Seems like the best answer would be to replace the #xyz.com domain to a single non-standard character, and then have a function that could shrink the first part of a name to something that fits in the username length restrictions of the various filesystems. But what is a good function for that?
You could try a modified version of the URL percent (%) encoding scheme used on for URIs.
If the percent symbol isn't allowed on your particular filesystem(s), simply replace it with a different, allowed character (and remember to encode any occurrences of that character properly).
Using this method:
mail.address#server.com
Would become:
mail%2Eaddress%40server%2Ecom
Or, if you had to substitute (for example), the letter a instead of the % symbol:
ma61ila2Ea61ddressa40servera2Ecom
Not exactly humanly-readable perhaps, but easily enough processed through an encoding algorithm. For the best space efficiency, your escape character should be a character allowed by the filesystem, yet one that is not likely to appear frequently in an address.
This encoding scheme has the advantage that there is no size increase for most normal characters. The string length will ONLY go up for characters not supported by the filesystem.
Check out base64. Encoding and decoding is well defined.
I'd prefer this over rolling my own format any day.
Hmm, from your question I'm not totally clear on this point, but since you wanted some conversion I'm assuming that you want something that is at least human readable?

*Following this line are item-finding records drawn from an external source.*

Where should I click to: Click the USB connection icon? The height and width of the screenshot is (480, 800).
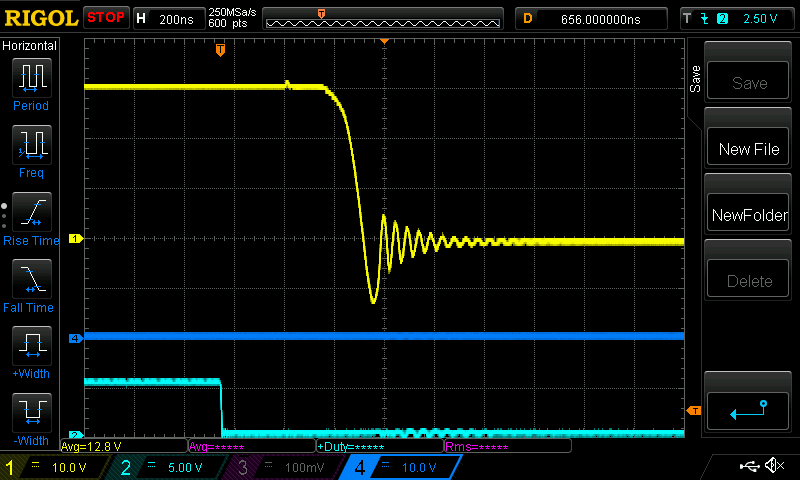[x=750, y=466]
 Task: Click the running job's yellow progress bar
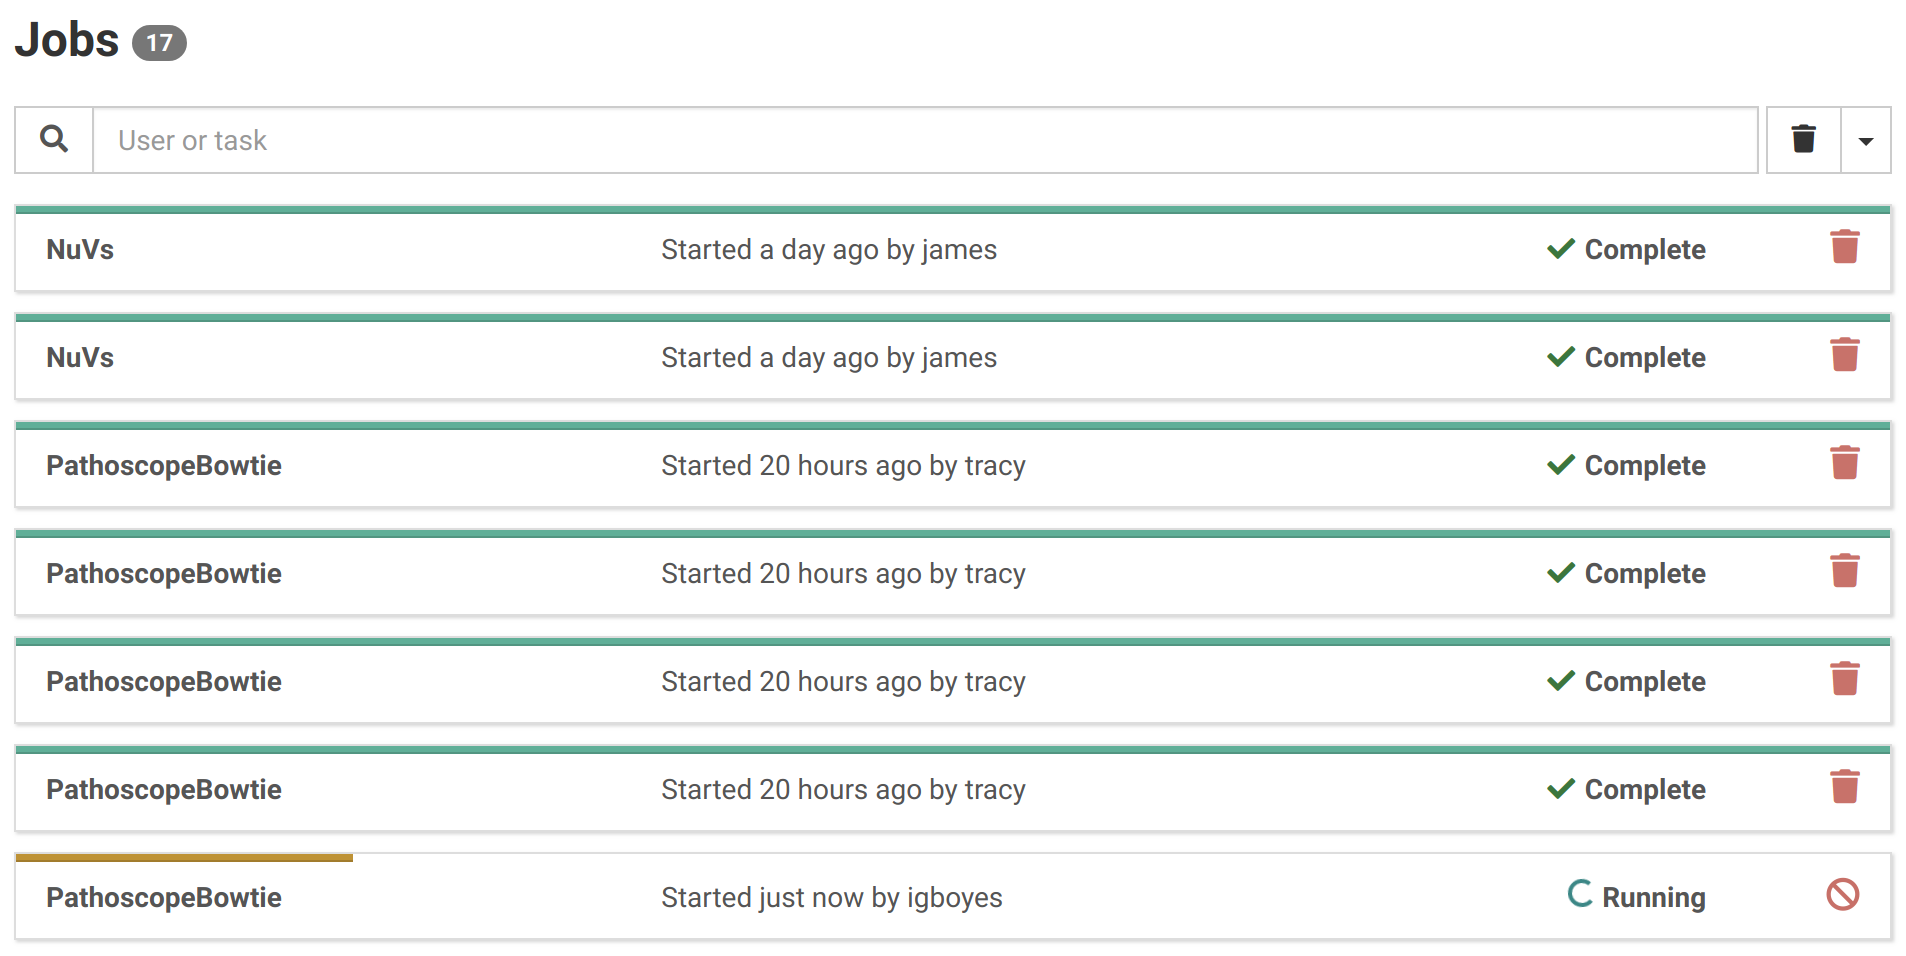click(184, 858)
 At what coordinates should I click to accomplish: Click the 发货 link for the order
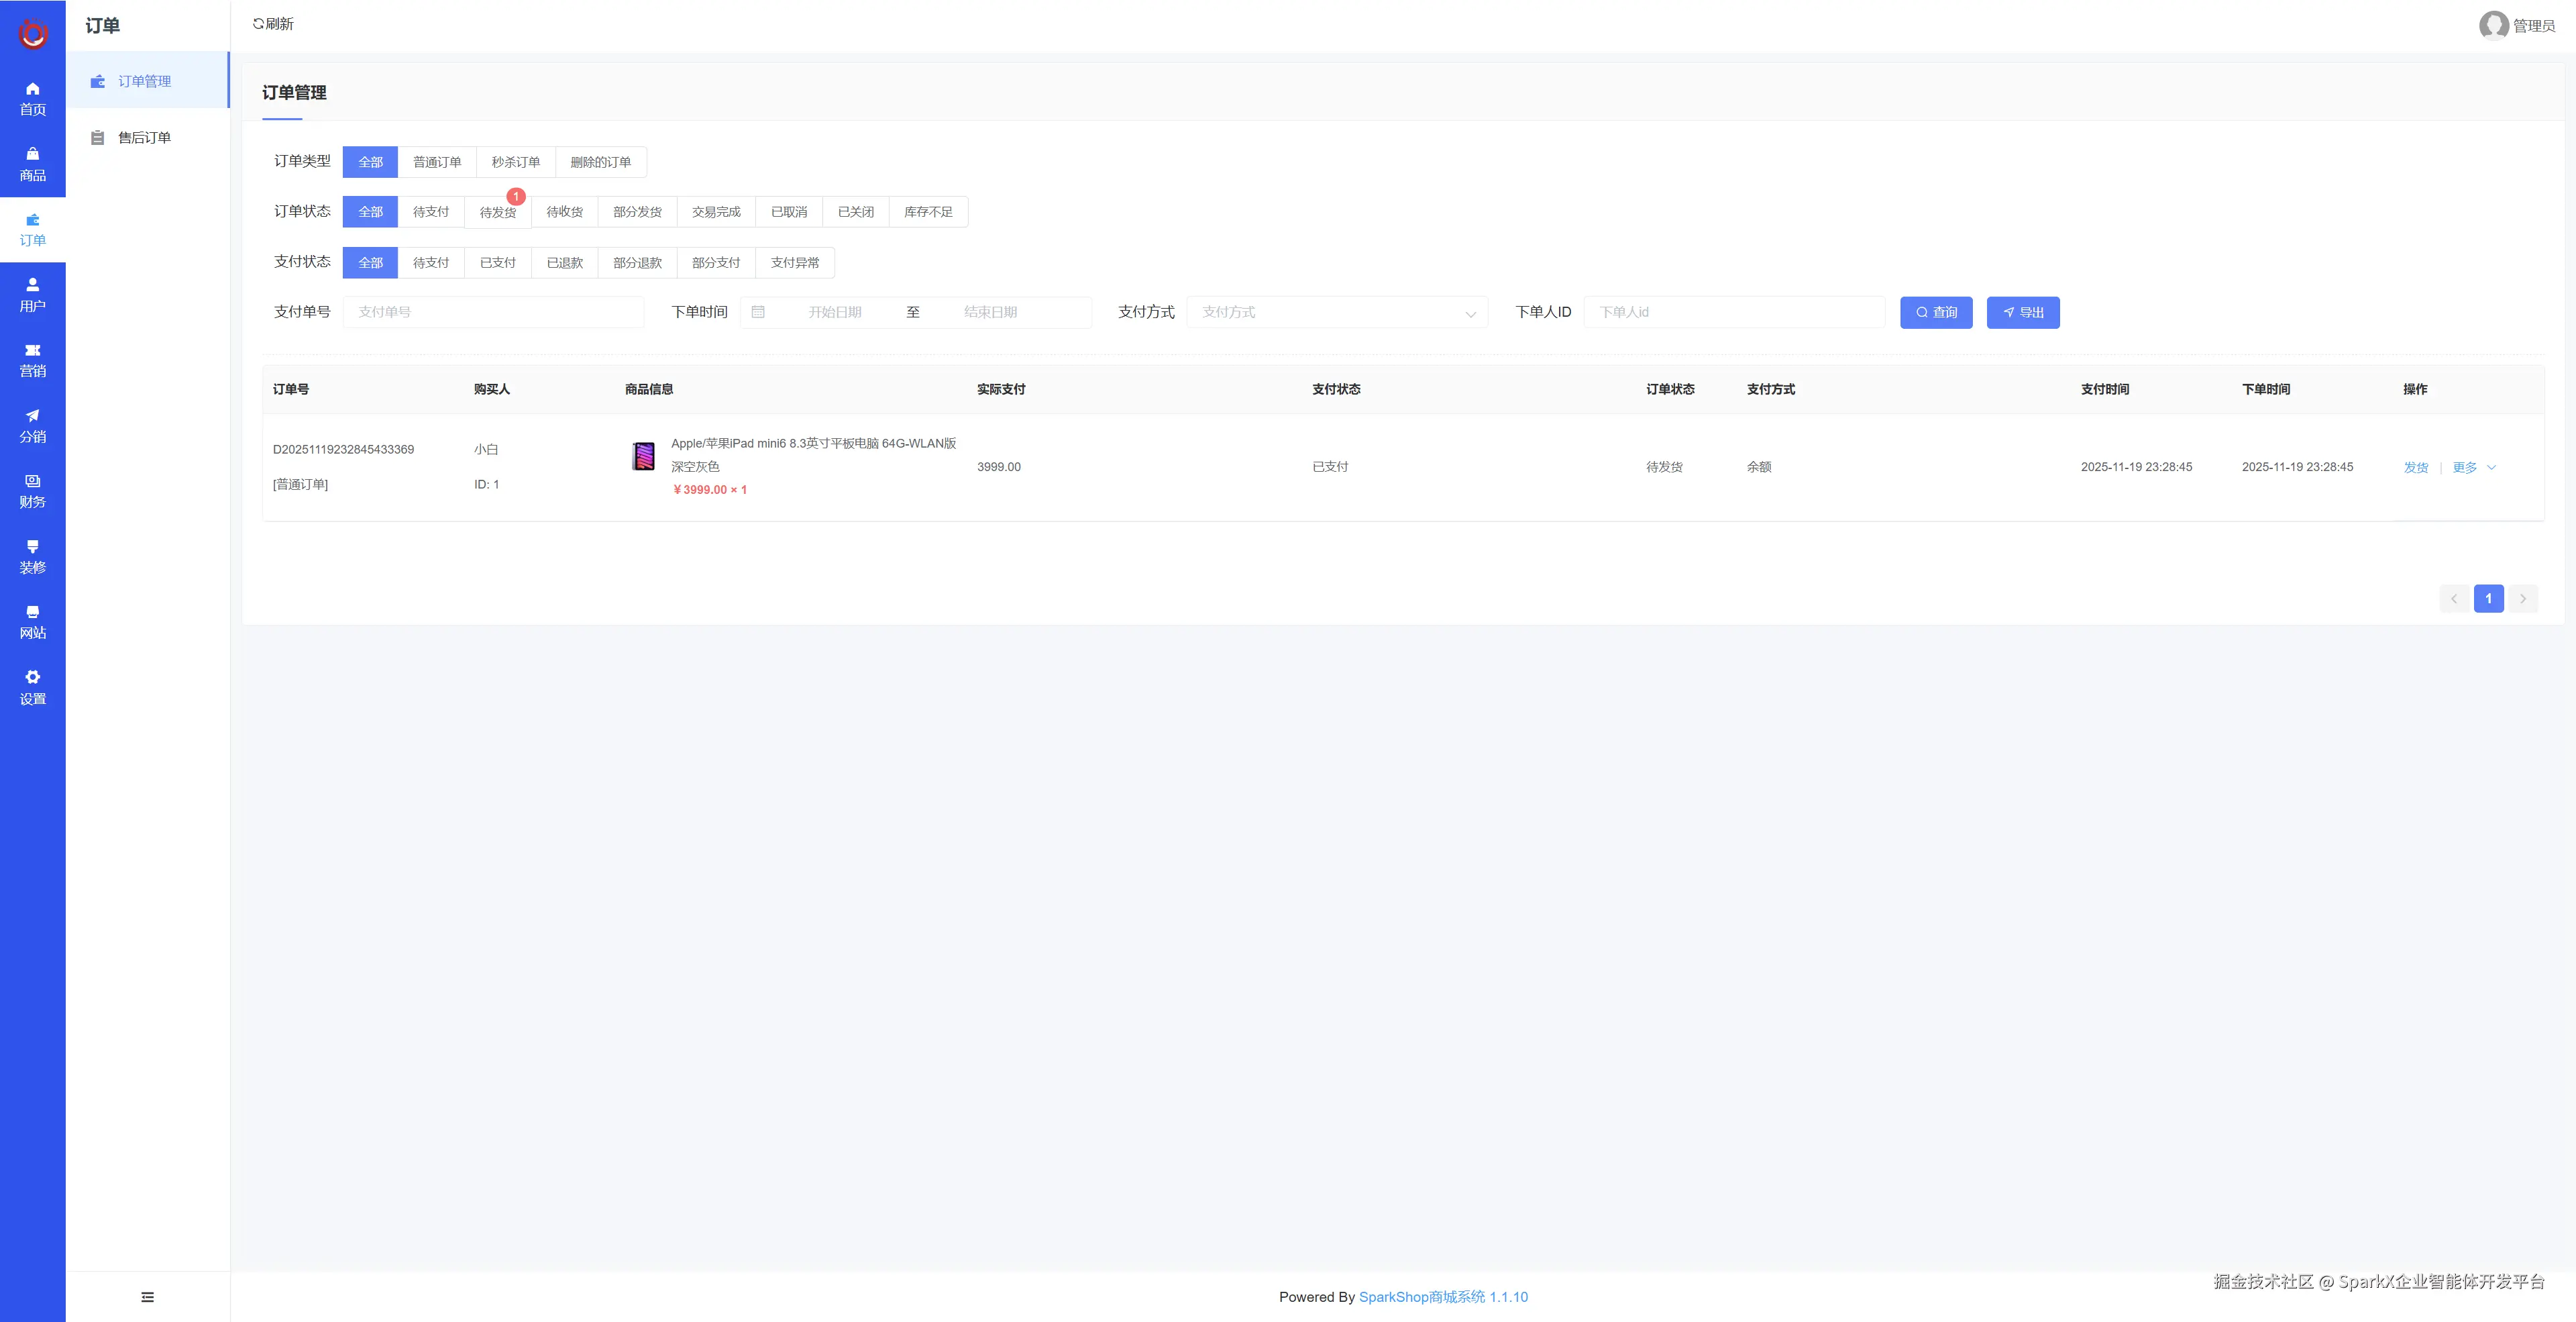coord(2415,467)
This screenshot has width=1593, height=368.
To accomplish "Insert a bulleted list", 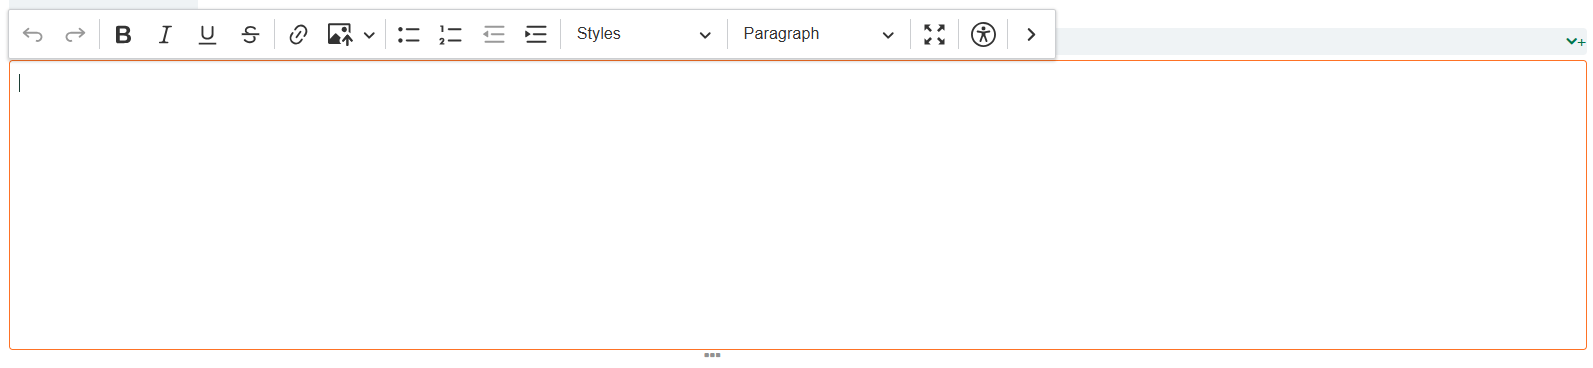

Each OS may have different restrictions, but are you close enough to the platforms that you would be able to find out/test what is acceptable in a username? If you could find three 'special' characters that you could use just to do a replace on '#', '.', '_' you would be good to go. (Is that comprehensive? if not you would need to make sure you know all of them otherwise you could clash.) I searched a bit trying to find whether there was a POSIX standard, but wasn't able to find anything, so that's why I think if you can just test what's valid that would be the most direct route.
With even one special character, you could do URL encoding, either with '%' if it's available, or whatever you choose if not, say '!", then { '#'->'!40", '_'->'!5F', '.'-> '!2E' }. (The spec [RFC1738] http://www.rfc-editor.org/rfc/rfc1738.txt) defines the characters as US-ASCII so you can just find a table, e.g. in wikipedia's ASCII article and look up the correct hex digits there.) Or, you could just do your own simple mapping since you don't need the whole ASCII set, you could just do a map with two characters per escaped character and have, say, '!a','!u','!p' for at, underscore, period.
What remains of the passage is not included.